_Task goal_
Every line containing "dimensions" should be identified and copied from the data below.

_Extracted information_
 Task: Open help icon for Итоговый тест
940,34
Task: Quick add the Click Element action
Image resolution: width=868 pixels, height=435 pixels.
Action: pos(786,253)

...

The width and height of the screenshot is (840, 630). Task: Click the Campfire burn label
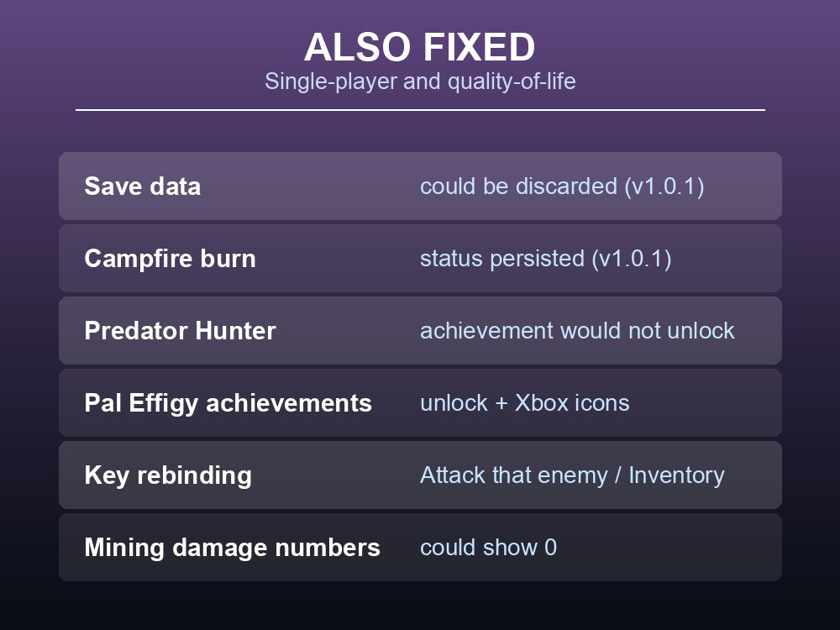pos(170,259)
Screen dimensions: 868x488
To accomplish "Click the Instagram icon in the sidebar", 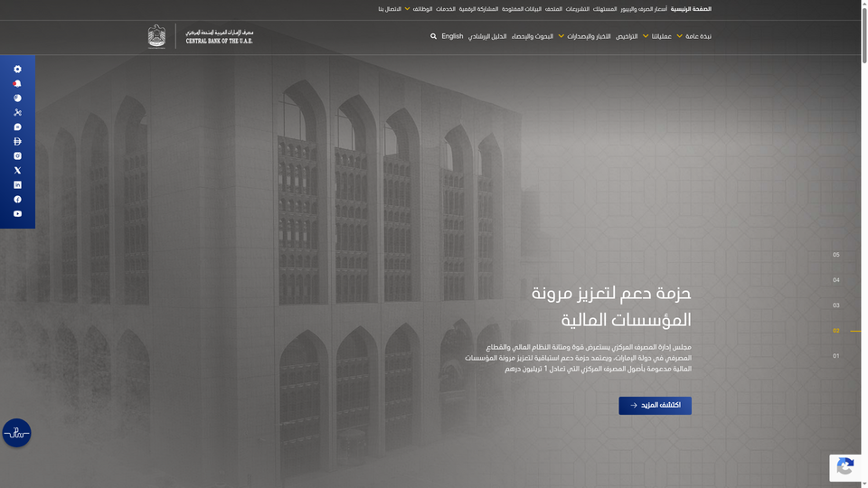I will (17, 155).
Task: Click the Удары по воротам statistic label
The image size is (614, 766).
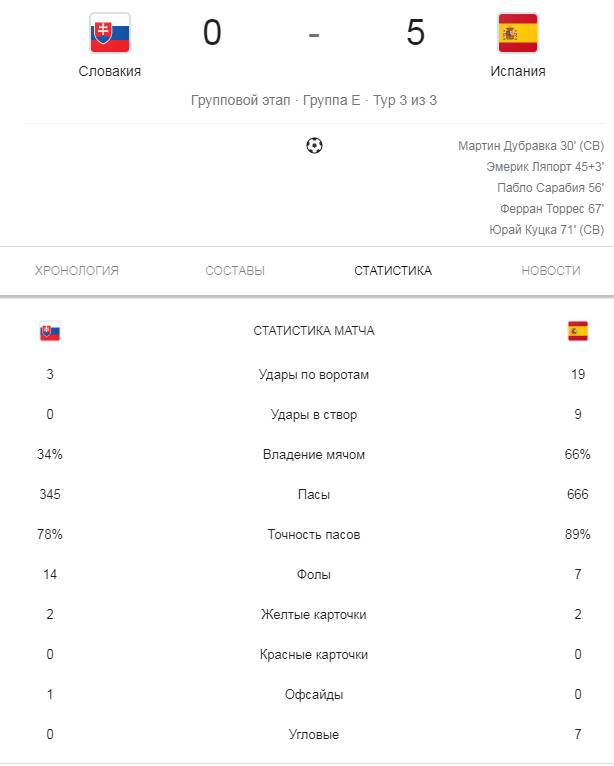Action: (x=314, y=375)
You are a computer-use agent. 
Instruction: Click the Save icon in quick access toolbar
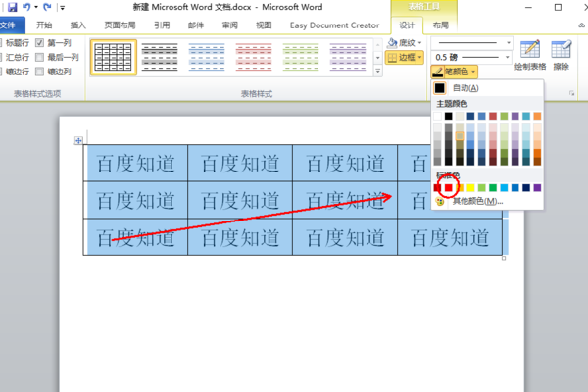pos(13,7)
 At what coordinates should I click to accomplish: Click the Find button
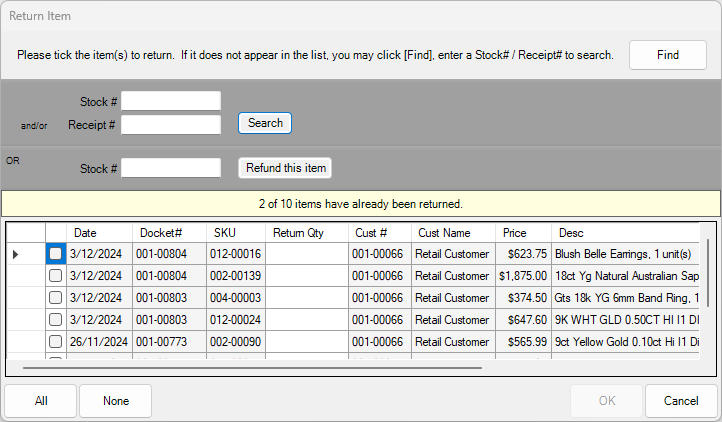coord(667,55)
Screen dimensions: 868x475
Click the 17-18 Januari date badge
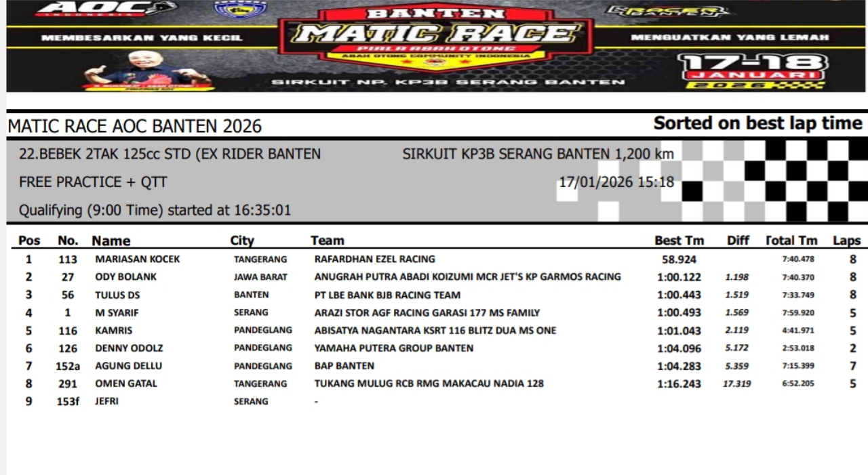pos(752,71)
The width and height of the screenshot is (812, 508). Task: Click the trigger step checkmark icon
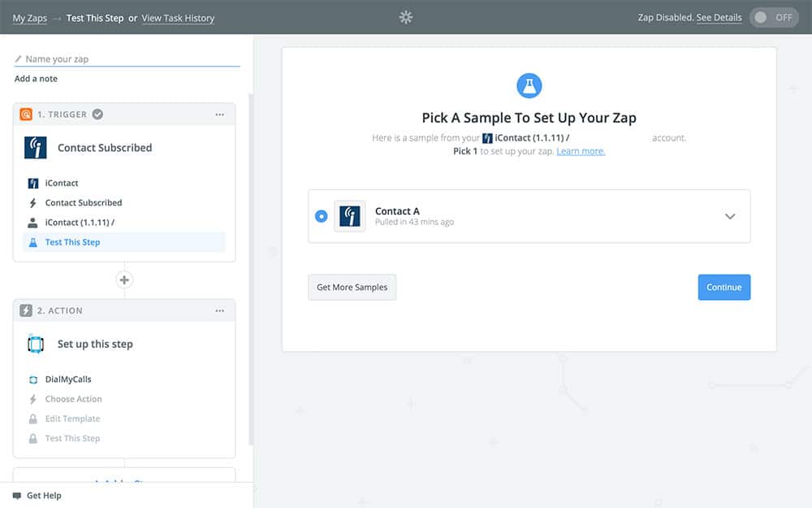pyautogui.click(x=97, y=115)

--

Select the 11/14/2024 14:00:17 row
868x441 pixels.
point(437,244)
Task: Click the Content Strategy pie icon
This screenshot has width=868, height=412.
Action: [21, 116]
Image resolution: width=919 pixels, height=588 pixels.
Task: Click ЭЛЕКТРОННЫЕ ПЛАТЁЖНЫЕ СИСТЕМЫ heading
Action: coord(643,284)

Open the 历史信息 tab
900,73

_Task response_
Screen dimensions: 868x488
Screen dimensions: 868x475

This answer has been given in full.